Text to read:
Section 21(1) personal privacy exemption no longer an issue

[8] As described in Interim Order MO-4219-I, OPG claimed in its decision (in the alternative to its other claims) that the termination/severance allowance is exempt under the mandatory personal privacy exemption in section 21(1). [1]

[9] Section 21(1) is a mandatory exemption that has the purpose of ensuring that the privacy of individuals is maintained except where infringements on this interest are justified. [2] There is no dispute that the severance amount is financial information pertaining to a former OPG employee that OPG says, and I agree, is his personal information within the meaning of section 2(1) of the Act.

[10] As part of my inquiry, I notified the former employee of the appeal and invited him to submit representations regarding the potential disclosure of his personal information.

[11] The employee provided his unqualified written consent to disclosure of the amount of his termination/severance allowance.

[12] Because section 21(1)(a) provides an exception to the exemption in section 21(1) where there the affected party has provided “prior written consent,” and because the former employee provided his written consent, OPG withdrew its reliance on the section 21(1) privacy exemption. Because of the employee’s written consent, the severance amount is not exempt under section 21(1).

[13] Accordingly, in this order, I will address only the remaining outstanding issues, which are whether the termination/severance amount is excluded from the Act under section 65(6), and if not, whether it is exempt under section 18(1)(c).

[14] For the reasons that follow, I find that the termination/severance amount is not excluded from the Act because this amount derives from a severance agreement and, as such, the exception to the exclusion in section 65(7)3 applies. I also find that the termination/severance amount is not exempt under section 18(1)(c) and order that it be disclosed to the appellant.

RECORD:

[15] The record is a one-page Word document prepared by OPG that sets out the termination/severance amount paid to the former employee.

[16] For the balance of this order, I will refer to this as the severance amount, because this is the only information contained in the record.

ISSUES:

  1. Does the labour relations and employment exclusion in section 65(6) exclude the severance amount from the Act?
  2. Does the discretionary exemption at section 18(1)(c) for economic and other interests of the institution apply to the severance amount?

DISCUSSION:

Issue A: Does the labour relations and employment exclusion in section 65(6) exclude the severance amount from the Act?

[17] Because OPG claims that the severance amount is excluded from the Act under section 65(6), I must consider this issue first. Only if it is not excluded from the Act does the section 18(1)(c) exemption on which OPG relies to deny access become relevant.

Data provided:
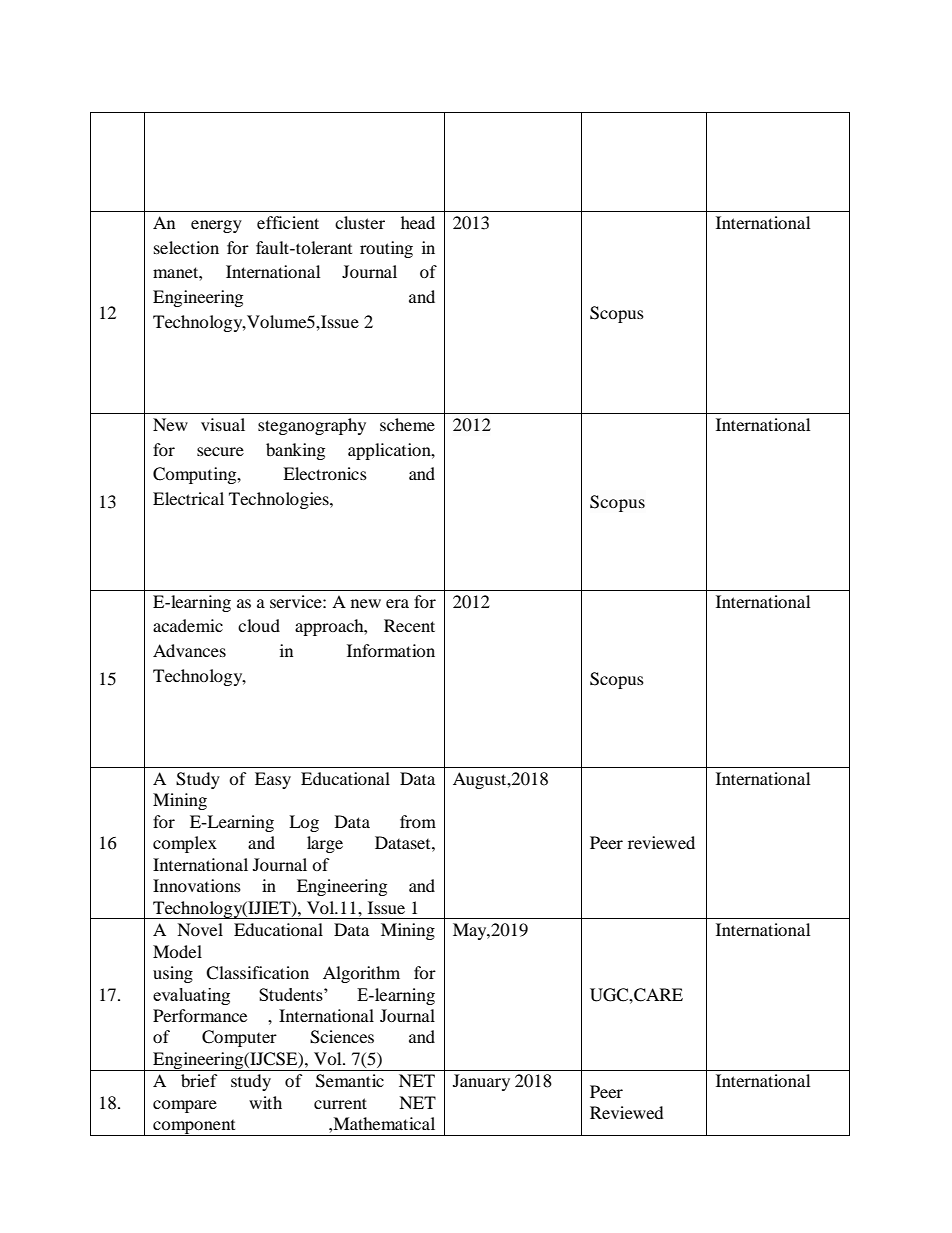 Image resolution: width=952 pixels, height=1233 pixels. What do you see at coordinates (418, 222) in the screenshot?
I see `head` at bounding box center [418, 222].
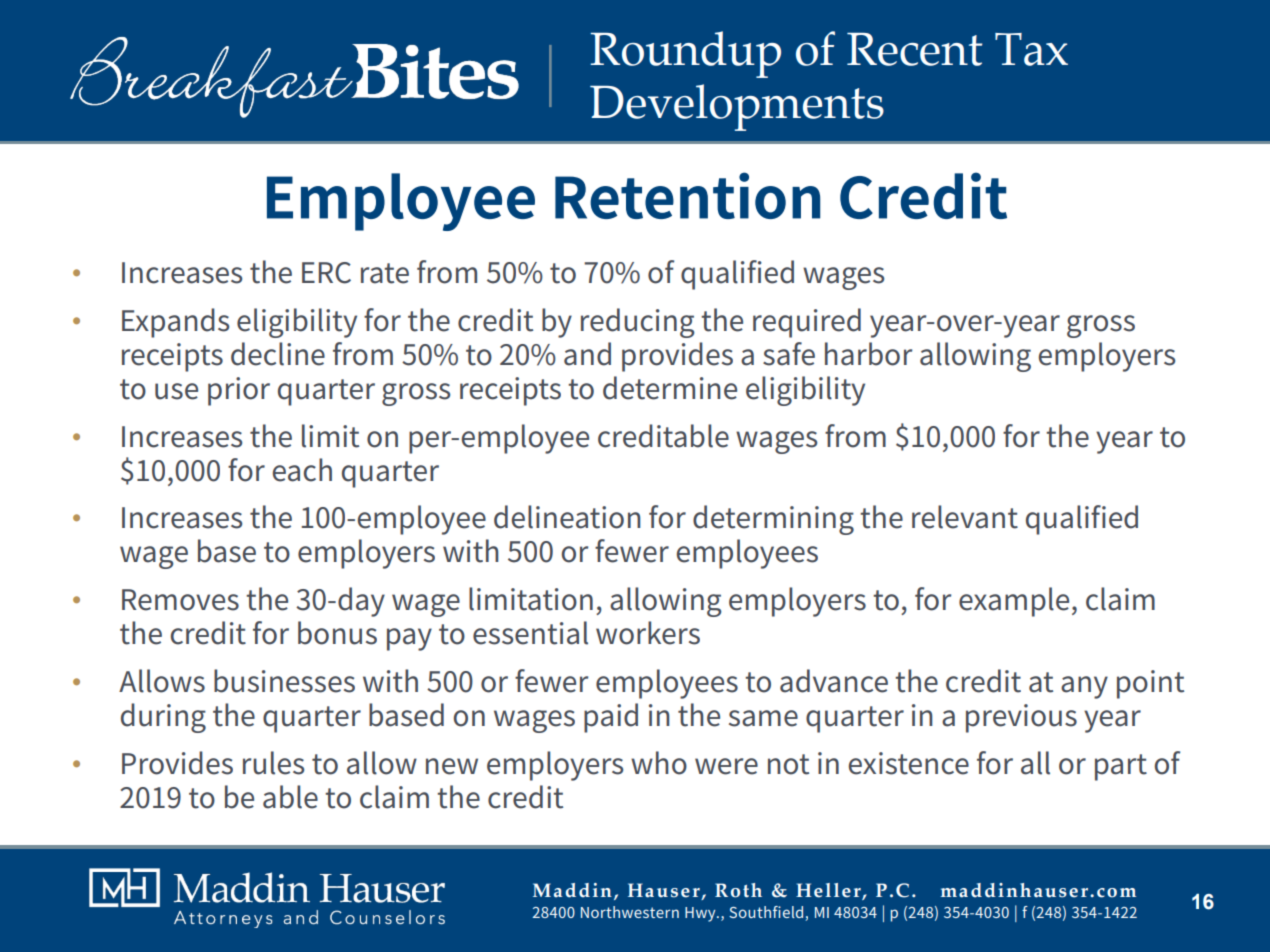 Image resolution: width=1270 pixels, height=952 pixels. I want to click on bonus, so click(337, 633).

Your tasks:
#1 According to the order excerpt, what is the record at issue?
#2 Reproduce word for word the passage of the order excerpt from "[17] Because OPG" to "access become relevant.".
The listing has no connection to the order excerpt.

Worked answers:
#1 It is a one-page Word document prepared by OPG that sets out the termination/severance amount paid to the former employee.

#2
[17] Because OPG claims that the severance amount is excluded from the Act under section 65(6), I must consider this issue first. Only if it is not excluded from the Act does the section 18(1)(c) exemption on which OPG relies to deny access become relevant.